## PROBLEM DETAILS
How many lines in the material below include the string "width"? Answer with the number only.

## INFORMATION
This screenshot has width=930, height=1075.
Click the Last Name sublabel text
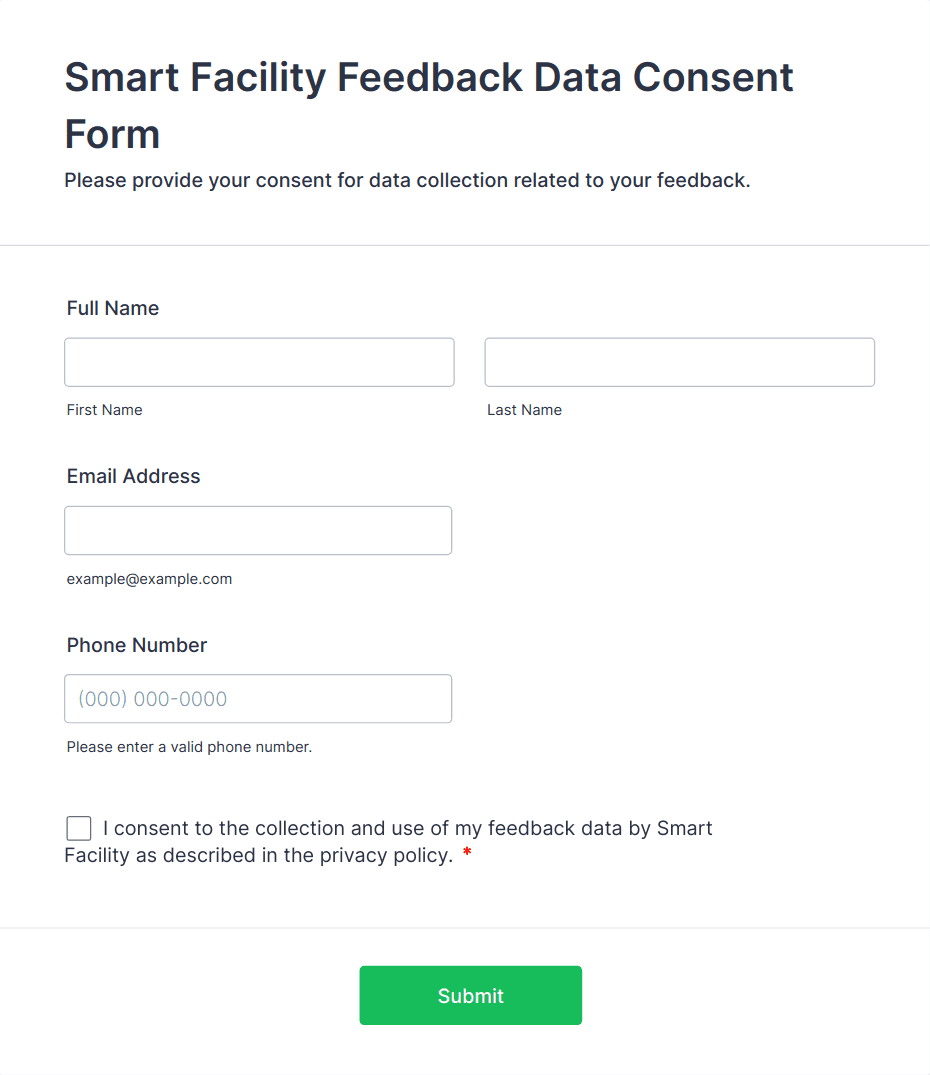pos(524,410)
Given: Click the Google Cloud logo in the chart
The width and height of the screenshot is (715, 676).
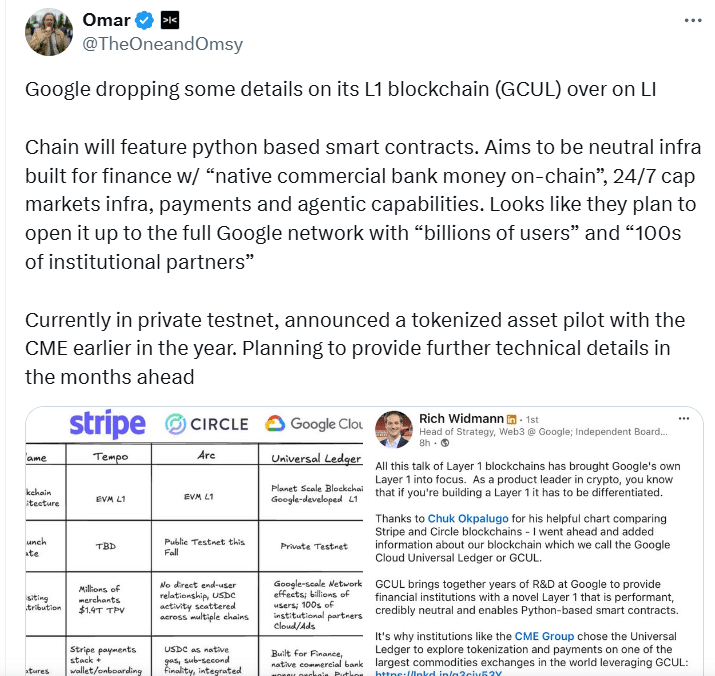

## SOLUTION TO THE PROBLEM
2